Mayes’ story begins in Gary, Ind., in 1981. After being identified by an eyewitness, he was arrested and charged with holding up a gas station and kidnapping and raping the clerk.

He was convicted in 1982 of rape, criminal deviant conduct, and robbery, all felonies under Indiana state law. He has been imprisoned ever since, all the while maintaining his innocence.

Students at New York’s Cordoza University first took Mayes’ case to task, working with a program called Project Innocence, started by Barry Scheck and Peter Neufield, two lawyers on O.J. Simpson’s dream team.

After Cordoza had studied the case with little results, IUPUI students joined what had then become the Innocence Network, which linked several law schools together for the purpose of taking up cases where inadequate counsel was provided or other procedures were not followed, such as DNA testing.
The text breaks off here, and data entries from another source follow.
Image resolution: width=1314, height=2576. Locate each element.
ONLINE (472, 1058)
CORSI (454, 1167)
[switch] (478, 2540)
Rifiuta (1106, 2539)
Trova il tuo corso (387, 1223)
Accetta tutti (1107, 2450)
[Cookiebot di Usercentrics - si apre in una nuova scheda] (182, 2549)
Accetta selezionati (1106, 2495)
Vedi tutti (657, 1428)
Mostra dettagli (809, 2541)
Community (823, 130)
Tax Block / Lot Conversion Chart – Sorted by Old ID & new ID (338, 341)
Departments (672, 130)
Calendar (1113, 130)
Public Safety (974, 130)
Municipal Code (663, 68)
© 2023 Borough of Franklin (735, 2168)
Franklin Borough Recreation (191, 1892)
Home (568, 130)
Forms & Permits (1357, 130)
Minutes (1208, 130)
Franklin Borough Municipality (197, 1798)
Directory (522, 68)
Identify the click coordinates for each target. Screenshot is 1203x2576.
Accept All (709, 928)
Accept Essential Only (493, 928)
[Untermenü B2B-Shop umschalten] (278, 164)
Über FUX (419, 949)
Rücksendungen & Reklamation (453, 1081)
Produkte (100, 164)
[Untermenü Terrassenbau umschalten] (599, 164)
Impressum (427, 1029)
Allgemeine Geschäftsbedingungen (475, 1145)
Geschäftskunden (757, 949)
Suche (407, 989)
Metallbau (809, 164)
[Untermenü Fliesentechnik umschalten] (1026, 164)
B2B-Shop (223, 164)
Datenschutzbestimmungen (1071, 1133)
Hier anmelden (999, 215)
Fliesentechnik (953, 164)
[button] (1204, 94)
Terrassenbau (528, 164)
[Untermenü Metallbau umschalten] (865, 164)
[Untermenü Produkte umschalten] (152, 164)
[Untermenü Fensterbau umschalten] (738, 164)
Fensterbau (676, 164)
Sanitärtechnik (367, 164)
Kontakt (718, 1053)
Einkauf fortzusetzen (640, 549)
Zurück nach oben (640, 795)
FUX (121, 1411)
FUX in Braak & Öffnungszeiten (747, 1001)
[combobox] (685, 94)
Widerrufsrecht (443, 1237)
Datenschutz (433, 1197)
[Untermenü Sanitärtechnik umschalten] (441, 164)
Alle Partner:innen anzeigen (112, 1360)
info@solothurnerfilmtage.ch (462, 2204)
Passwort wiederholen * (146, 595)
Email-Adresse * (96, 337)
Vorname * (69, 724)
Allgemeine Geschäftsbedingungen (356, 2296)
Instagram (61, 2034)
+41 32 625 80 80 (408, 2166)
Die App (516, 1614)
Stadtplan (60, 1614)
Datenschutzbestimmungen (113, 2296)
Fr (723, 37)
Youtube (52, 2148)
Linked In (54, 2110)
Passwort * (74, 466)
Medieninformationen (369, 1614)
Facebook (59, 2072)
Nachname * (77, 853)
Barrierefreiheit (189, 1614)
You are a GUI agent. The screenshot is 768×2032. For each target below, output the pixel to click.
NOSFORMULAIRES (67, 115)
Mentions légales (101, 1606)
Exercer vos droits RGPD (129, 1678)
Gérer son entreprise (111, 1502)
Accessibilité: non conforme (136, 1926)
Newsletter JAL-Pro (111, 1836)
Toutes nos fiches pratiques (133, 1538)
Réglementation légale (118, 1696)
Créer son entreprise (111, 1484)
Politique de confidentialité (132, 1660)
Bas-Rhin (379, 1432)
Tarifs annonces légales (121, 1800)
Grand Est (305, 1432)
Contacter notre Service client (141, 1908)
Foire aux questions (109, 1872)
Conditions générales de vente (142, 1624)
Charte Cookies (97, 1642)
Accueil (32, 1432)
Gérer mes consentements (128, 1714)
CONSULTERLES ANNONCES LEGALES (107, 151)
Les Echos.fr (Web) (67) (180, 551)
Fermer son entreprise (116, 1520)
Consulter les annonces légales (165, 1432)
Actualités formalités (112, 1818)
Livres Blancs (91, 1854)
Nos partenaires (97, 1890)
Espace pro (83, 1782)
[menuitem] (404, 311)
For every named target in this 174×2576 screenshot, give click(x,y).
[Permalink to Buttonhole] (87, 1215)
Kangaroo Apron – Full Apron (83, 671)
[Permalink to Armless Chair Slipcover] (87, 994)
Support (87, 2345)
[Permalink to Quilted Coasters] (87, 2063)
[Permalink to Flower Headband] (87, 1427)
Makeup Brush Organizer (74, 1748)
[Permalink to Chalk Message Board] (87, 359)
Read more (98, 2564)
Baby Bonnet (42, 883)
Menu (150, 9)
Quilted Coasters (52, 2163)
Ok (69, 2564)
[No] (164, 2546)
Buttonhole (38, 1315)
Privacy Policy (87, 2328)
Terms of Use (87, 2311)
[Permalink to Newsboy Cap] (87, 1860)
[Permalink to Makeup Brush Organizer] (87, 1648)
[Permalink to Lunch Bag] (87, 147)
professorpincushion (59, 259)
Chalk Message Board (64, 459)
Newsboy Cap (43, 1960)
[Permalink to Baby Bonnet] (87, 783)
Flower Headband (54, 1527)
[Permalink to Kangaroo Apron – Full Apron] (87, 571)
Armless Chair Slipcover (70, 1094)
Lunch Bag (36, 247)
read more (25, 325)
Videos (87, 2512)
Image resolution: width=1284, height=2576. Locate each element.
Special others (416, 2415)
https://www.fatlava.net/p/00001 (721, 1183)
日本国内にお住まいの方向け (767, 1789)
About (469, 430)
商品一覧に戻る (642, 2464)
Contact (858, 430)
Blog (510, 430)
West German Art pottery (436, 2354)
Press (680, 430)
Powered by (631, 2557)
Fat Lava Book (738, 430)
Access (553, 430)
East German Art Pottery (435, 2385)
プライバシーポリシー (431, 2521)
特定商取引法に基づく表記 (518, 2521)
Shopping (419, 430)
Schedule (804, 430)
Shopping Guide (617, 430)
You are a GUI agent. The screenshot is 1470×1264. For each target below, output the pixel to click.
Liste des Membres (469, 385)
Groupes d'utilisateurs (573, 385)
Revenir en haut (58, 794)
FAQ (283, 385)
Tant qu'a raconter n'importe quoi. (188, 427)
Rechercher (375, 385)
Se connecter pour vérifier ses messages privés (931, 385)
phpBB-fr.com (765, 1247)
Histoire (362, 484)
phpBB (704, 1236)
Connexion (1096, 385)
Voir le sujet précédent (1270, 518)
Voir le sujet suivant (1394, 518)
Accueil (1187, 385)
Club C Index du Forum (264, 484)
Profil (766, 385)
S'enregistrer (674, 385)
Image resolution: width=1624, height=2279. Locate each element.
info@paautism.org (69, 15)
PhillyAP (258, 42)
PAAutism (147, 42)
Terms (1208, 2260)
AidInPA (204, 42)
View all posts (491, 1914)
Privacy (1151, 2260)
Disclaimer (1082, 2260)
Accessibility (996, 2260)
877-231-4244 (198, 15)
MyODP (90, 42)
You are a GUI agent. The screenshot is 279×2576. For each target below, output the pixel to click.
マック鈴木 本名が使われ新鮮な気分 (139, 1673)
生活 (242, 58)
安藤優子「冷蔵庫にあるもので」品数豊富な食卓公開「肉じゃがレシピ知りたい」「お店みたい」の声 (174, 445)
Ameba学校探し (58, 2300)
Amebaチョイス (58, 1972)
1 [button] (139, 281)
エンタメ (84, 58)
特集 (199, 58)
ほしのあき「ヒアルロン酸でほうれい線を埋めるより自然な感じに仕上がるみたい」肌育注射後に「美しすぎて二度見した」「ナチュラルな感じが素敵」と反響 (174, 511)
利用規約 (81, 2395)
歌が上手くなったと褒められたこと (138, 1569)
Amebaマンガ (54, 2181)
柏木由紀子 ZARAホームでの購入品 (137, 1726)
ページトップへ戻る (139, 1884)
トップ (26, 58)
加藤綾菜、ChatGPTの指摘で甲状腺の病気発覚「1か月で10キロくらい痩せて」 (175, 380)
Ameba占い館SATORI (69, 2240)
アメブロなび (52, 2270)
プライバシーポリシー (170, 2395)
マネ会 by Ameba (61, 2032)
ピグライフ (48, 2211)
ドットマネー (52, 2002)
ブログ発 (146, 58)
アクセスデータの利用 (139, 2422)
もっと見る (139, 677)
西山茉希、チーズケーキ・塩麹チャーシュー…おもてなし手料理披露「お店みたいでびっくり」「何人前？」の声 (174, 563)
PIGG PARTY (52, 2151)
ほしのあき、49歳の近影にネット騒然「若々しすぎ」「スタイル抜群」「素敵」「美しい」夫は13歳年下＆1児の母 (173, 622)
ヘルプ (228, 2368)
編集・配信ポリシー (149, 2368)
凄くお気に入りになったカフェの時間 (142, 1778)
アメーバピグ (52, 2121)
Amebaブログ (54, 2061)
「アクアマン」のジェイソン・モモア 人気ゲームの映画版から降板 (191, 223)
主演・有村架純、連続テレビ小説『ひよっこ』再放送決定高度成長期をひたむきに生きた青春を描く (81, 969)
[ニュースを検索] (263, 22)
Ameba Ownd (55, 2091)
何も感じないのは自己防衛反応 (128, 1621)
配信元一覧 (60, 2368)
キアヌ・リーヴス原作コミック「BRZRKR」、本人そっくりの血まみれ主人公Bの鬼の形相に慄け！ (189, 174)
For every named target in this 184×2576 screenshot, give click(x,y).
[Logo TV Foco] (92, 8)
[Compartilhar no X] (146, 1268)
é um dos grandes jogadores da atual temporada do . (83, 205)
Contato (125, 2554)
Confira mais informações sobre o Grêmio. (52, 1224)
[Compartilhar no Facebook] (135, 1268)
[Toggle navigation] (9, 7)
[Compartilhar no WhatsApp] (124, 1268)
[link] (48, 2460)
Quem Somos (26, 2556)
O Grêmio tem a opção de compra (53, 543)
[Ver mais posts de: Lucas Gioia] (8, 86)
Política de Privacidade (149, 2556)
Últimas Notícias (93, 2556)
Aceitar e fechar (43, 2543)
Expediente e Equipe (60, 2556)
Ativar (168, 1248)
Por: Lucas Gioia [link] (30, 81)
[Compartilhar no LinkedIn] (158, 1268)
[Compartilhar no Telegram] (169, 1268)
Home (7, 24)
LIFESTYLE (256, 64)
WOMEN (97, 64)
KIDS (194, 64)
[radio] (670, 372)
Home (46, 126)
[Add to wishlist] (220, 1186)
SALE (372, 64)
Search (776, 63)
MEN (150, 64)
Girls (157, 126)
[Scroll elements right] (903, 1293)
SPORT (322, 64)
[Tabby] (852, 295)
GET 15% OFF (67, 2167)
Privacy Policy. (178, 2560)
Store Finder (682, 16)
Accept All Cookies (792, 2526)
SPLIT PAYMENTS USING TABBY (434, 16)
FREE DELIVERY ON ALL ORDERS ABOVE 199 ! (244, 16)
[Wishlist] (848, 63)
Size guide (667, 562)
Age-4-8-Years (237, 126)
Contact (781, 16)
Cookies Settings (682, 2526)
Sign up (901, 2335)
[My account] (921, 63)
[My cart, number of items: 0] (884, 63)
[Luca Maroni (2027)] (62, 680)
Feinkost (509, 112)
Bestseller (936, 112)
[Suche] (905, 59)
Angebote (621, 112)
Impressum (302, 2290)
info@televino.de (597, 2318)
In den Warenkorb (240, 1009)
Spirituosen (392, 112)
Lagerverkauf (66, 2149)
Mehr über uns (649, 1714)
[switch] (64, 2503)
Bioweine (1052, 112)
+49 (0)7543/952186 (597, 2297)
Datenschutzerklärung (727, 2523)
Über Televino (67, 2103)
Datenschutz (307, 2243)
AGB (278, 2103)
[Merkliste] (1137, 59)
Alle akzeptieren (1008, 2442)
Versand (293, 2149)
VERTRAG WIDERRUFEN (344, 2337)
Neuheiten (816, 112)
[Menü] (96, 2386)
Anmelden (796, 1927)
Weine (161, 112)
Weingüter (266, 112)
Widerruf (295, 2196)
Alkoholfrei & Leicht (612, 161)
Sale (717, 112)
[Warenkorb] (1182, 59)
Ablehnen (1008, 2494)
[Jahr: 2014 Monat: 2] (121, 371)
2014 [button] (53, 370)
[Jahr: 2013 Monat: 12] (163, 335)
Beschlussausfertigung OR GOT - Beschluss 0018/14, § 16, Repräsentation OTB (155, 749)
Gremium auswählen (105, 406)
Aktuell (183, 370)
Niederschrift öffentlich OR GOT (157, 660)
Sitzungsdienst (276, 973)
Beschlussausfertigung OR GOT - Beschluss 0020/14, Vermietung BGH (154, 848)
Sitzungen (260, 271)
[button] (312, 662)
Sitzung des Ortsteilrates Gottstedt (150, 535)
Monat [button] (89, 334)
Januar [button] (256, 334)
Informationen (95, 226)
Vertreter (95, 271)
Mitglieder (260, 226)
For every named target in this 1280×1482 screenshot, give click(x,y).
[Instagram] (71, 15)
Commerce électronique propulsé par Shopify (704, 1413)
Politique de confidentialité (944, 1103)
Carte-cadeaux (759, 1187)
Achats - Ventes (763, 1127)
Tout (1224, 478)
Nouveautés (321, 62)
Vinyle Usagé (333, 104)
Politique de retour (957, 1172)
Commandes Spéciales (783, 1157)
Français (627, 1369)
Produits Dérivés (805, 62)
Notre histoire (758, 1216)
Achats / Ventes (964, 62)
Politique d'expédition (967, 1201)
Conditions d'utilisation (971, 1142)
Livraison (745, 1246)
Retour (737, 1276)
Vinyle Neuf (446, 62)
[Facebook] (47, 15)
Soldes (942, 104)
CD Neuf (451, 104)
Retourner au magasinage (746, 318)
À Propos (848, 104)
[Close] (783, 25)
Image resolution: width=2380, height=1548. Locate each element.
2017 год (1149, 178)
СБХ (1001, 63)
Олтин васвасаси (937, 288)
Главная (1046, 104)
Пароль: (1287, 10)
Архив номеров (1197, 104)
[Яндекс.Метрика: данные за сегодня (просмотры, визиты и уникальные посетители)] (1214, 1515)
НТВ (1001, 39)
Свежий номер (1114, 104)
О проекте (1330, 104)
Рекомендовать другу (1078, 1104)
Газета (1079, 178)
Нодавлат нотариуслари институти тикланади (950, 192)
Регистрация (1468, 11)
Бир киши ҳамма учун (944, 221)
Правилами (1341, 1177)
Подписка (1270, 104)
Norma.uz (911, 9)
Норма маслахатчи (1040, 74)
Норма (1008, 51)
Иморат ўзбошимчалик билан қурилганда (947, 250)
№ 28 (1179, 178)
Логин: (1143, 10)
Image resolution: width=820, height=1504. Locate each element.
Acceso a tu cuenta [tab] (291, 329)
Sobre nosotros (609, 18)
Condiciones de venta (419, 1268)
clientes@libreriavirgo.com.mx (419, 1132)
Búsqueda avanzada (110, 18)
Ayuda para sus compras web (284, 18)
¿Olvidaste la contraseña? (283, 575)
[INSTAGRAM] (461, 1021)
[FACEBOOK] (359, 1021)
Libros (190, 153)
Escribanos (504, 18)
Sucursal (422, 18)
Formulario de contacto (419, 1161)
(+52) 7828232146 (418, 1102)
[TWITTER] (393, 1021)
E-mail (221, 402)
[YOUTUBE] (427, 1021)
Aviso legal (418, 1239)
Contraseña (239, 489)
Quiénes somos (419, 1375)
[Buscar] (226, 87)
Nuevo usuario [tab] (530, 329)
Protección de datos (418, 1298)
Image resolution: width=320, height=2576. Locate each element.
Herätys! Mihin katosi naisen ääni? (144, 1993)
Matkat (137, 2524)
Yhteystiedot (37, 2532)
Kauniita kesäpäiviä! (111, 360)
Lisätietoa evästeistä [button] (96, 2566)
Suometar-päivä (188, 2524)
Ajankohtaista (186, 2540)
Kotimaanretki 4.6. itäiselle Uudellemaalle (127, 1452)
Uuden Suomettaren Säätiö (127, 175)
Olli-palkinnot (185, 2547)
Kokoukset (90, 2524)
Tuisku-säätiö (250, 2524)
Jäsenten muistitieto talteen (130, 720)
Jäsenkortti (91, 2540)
Edward Queen, a graduate student at the IU School of Law-Indianapolis, was one of the four students who worked the Mayes case.

“While some may see the release of Mr. Mayes as a vindication of the United States legal system, it stands instead as a serious indictment to its weakness and failings,” Queen said. “Mr. Mayes is a free man today because of luck?luck that the true perpetrator’s DNA was locatable, and that over 20 years later it was still testable.”

Many connected to the case agree that luck definitely played a part in Mayes’ exoneration. A new law, effective only eight days prior to filing a DNA petition, allowed for testing to be done in cases where it might vindicate the prisoner.

Alicia Corder, an IUPUI law school graduate, also worked the case.

“It started with shock,” she said, describing how she felt when she learned Mayes had been freed. “Then it went to pure joy. Then it turned to sadness when I realized that Mr. Mayes had been in prison since I was 5 years old.”